> _Extract_:
*****
Of course, I understand why it is frustrating to have a new physician who is limited in what they can help cover. There are some strategies that could possibly be used while still remaining in compliance with your payer agreements.

If not prohibited by your payer agreement, the new physician could cover non-billable visits (like follow ups within a global period).
I've also seen where a current provider's schedule was so busy that a business decision was made to have the new physician cover some visits and just not bill for them.
If you have any self-pay visits, assign those to the new physician.
If the patient has out of network benefits and the payer permits, the new physician could see the patient out of network and only hold the patient responsible for what the in-network rate would have been.

(Disclaimer: know your payers and your payer agreements before using any of these strategies.)
 
@amyjph and @sls314 hit the nail on the head. I realized I had typed up my response prior, but never posted it, so here it is - giving basically the same advice above.
Basically, you may never bill the services of one provider under another provider, unless there is a specific guidance to do so (like incident-to or Locum Tenens or reciprocal billing.) It may be true that other practices are doing this. It is also true that those practices are doing something very, very wrong. I don't like to use the "F" word (fraud), but fraud is intentionally submitting a claim you know is incorrect for the purposes of getting payment. It is always a struggle when having a new doctor join to keep them busy during that lag from start date to insurance credentialed date. Other than intentionally submitting incorrect claims, here are some suggestions to keep this provider at least somewhat productive.
*****
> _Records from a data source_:

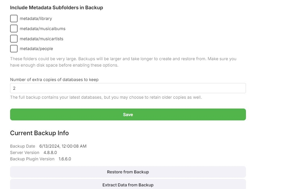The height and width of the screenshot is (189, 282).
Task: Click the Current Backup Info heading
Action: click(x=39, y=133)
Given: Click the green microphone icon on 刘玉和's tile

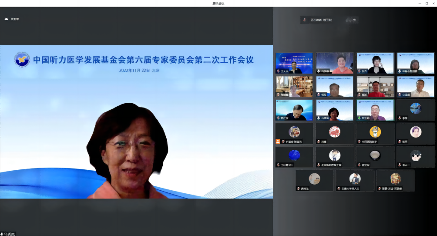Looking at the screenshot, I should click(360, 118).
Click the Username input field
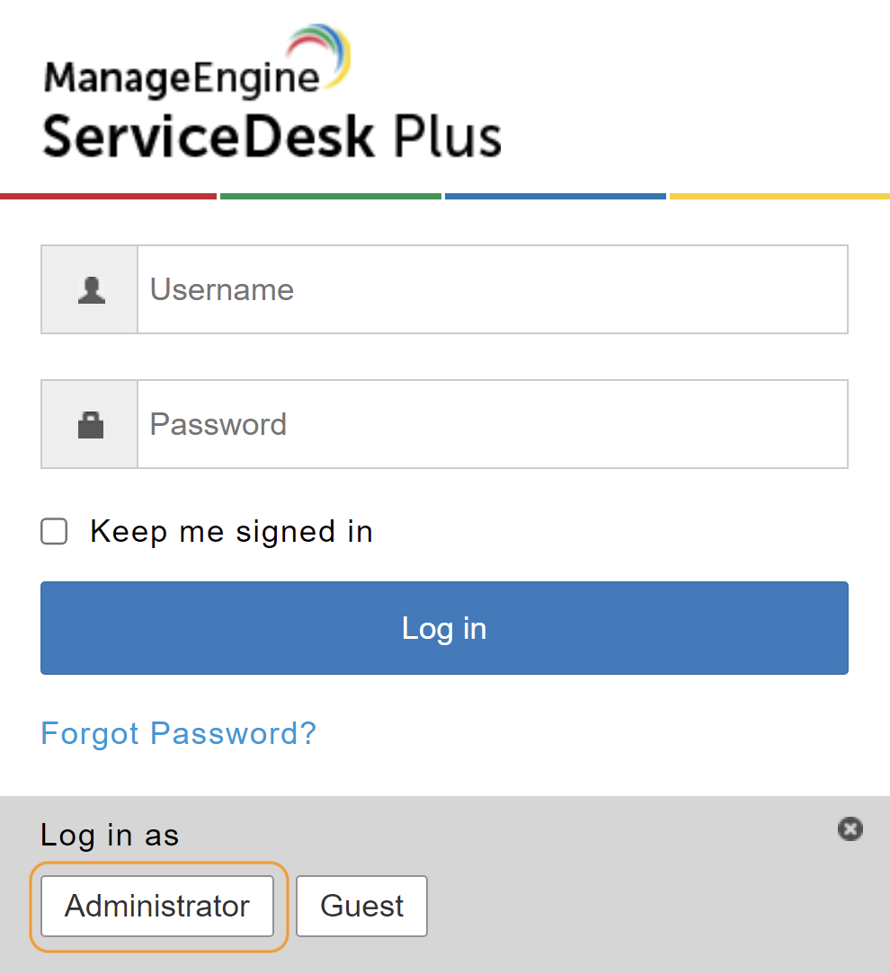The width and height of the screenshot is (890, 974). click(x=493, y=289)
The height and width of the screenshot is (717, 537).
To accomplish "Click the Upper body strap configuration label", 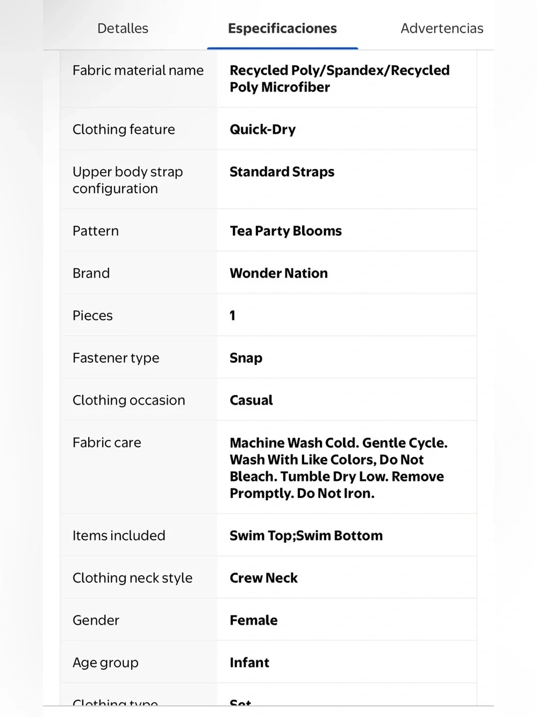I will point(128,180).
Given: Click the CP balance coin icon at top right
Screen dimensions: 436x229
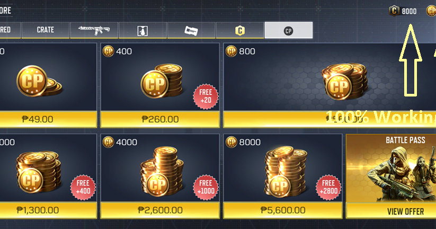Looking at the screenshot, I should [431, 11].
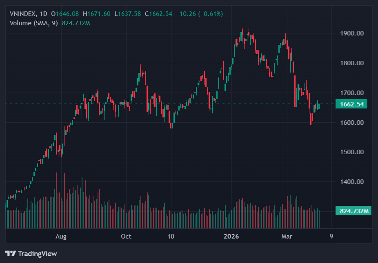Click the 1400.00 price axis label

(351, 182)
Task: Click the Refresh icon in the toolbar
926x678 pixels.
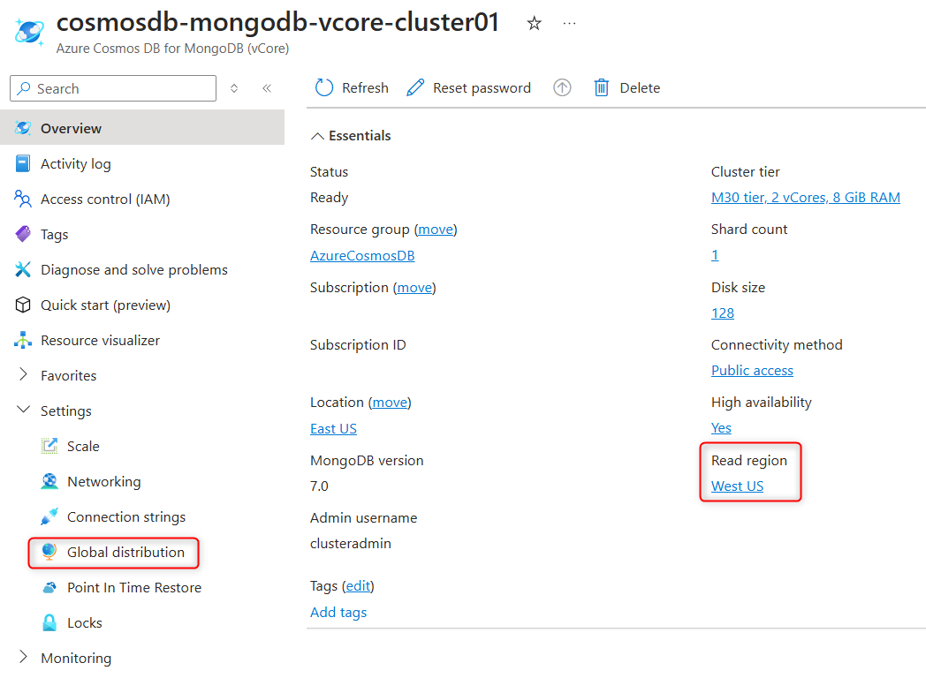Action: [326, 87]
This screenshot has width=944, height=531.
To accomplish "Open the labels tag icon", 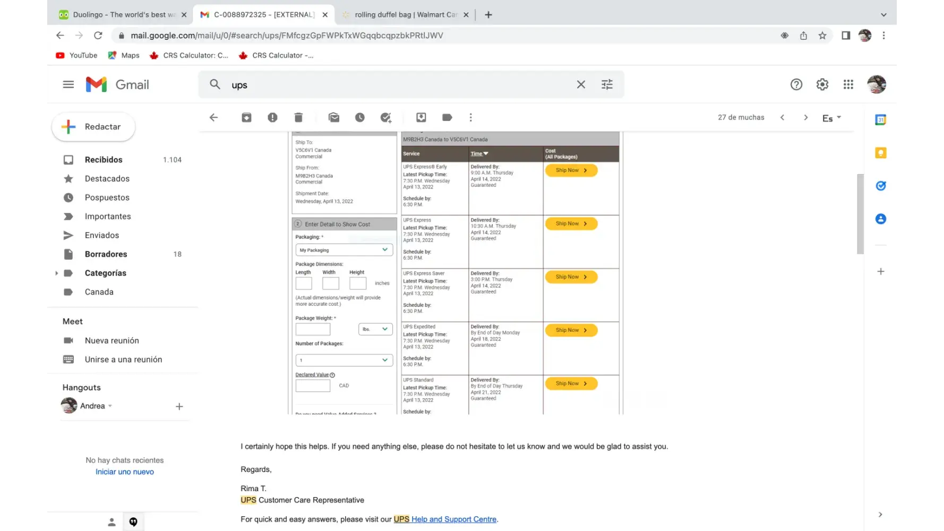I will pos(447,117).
*****
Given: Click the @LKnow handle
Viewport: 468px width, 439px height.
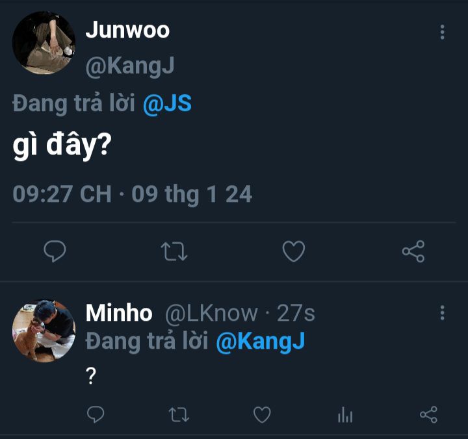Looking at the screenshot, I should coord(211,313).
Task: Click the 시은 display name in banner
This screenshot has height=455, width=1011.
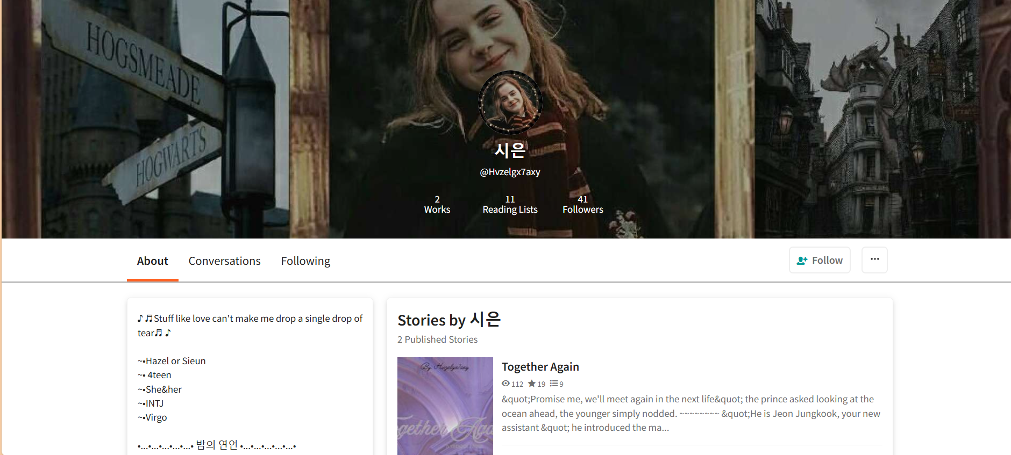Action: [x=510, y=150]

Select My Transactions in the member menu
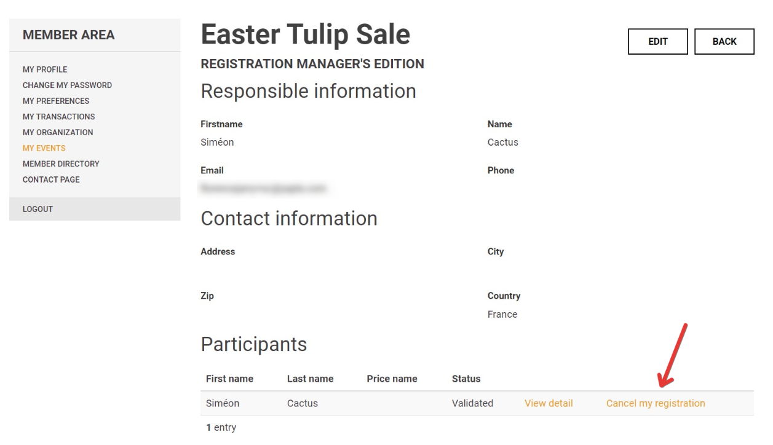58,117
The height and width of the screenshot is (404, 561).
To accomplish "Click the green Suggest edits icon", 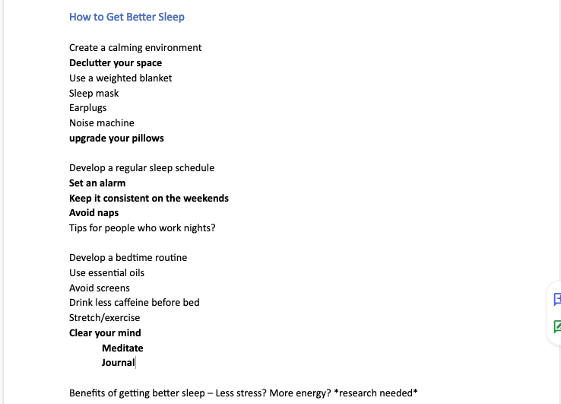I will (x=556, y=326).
*****
> _Exercise 1_: Write out the part of the discussion of billing for a new physician that begins at the words "If you have" and stops after the words "would have been.".
> _Exercise 2_: In the discussion of billing for a new physician, what kind of visits does the writer suggest assigning to the new physician?
> _Exercise 3_: Carry on the discussion of billing for a new physician from the point where it stops.
This data comes from a different source than the discussion of billing for a new physician.

> _Task output 1_:
If you have any self-pay visits, assign those to the new physician.
If the patient has out of network benefits and the payer permits, the new physician could see the patient out of network and only hold the patient responsible for what the in-network rate would have been.

> _Task output 2_: Self-pay visits.

> _Task output 3_:
1) All patients with the 3 insurances she is credentialed with or self pay get funneled to her.
2) If any of your carriers will make a retro-active participation date, she may see those patients as well. Some will. Some won't. Those claims should be held until that retroactive par date is updated.
3) Provide services that would not be billable anyway. Prescription renewal calls. Test results. Postop global care. Peer-to-peer authorization reviews. My group does hospital rounds both AM and PM. The non-credentialed provider could do one of those rounds, and the visit would be billed under the other provider who also saw the patient that day.
4) You could offer patients the option of seeing the new out of network provider if they want to be seen sooner than waiting for the fully booked other provider. If that is being done, you would need to provide patients with good faith estimates and make them aware this is out of network.
5) Make a business decision for the new provider to see patients and not charge for it.
Also, use this as a learning experience to start credentialing a new provider BEFORE they start. I recommend as soon as contracts are signed.